Book Review: Old Enough by Haley Jakobson


I don’t have a pithy start to this book review. This book hurt my feelings in a way I find difficult to describe.

The novel follows a young woman, raised in white bread suburban New York, close enough to go to parties and clubs as an underage teen, but far enough away to remain sheltered and away from the Queer and non-white history of the city – and by extension, of America, who is figuring out her sexual identity, and her feelings about her upbringing.

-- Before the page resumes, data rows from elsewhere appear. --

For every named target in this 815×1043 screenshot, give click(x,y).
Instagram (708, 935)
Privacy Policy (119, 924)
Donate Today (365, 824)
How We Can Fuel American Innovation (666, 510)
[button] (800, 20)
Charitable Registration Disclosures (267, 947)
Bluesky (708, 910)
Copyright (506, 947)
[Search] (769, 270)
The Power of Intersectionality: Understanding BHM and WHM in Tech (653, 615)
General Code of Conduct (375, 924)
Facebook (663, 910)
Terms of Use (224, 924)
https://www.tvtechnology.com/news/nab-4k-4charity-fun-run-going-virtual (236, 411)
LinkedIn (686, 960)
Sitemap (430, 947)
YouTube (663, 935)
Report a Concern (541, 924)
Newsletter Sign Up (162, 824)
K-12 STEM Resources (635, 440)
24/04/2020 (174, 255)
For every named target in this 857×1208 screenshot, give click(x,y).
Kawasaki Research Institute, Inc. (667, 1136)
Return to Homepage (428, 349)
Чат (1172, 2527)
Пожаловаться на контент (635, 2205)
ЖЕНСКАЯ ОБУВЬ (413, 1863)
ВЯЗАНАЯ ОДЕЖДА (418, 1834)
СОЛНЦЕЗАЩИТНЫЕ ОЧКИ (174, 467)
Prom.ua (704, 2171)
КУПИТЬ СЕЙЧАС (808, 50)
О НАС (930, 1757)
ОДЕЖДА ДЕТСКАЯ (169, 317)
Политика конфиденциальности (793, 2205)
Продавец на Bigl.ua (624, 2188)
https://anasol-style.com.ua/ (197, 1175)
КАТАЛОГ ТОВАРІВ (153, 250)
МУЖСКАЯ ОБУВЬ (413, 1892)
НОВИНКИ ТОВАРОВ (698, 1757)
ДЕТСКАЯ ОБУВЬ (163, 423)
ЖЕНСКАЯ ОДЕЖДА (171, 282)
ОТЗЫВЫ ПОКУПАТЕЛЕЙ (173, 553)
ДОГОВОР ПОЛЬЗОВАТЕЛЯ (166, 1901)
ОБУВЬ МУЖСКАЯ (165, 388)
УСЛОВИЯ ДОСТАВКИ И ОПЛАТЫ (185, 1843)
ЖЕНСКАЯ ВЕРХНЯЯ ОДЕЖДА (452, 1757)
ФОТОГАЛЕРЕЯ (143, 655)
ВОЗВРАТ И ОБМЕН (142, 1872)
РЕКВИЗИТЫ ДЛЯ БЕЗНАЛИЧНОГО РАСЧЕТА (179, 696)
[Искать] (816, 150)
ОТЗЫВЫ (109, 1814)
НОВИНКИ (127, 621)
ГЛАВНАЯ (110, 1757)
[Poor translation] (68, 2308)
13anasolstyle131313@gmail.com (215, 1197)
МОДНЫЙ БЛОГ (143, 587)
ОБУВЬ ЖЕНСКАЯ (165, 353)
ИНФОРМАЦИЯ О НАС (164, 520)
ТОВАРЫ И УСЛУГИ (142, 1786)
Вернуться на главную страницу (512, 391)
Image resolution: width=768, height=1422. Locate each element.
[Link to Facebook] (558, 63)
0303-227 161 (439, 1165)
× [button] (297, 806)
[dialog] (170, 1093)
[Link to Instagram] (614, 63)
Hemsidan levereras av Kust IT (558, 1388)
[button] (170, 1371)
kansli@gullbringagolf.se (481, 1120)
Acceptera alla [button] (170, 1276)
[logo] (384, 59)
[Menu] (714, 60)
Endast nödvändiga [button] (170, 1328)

While exploring this, the protagonist, Savannah, is coping with severe trauma as a result of a sexual assault by her best friend’s older brother when she was 16. This trauma undercuts her friendships, her potential relationships, and cements to Savannah that she doesn’t want to continue to grow into someone from her home town, who is concerned with getting married and having children and being a “perfect housewife.” Her childhood best friend, Izzy, serves as Savannah’s foil in the narrative, about to get married at 19 to her boyfriend who is in the military, and can’t figure out how to have a conversation with a queer or nonbinary person without being offensive.

While I think the novel and the author could have handled some of the issues with Izzy and Savannah differently, it so greatly reflected by own experience of having grown up a closeted queer kid in an extremely white environment (I am white), and the unlearning I had to do when I left that environment and went to college.

I think the thing that the novel did the best was the way in which Savannah had to learn to meld her two “identities” – the Savannah at home vs. the Savannah at college. This is a concept I relate to heavily, and really enjoyed reading about, even if it did make my heart hurt a little (or a lot) for Savannah and little Charlotte.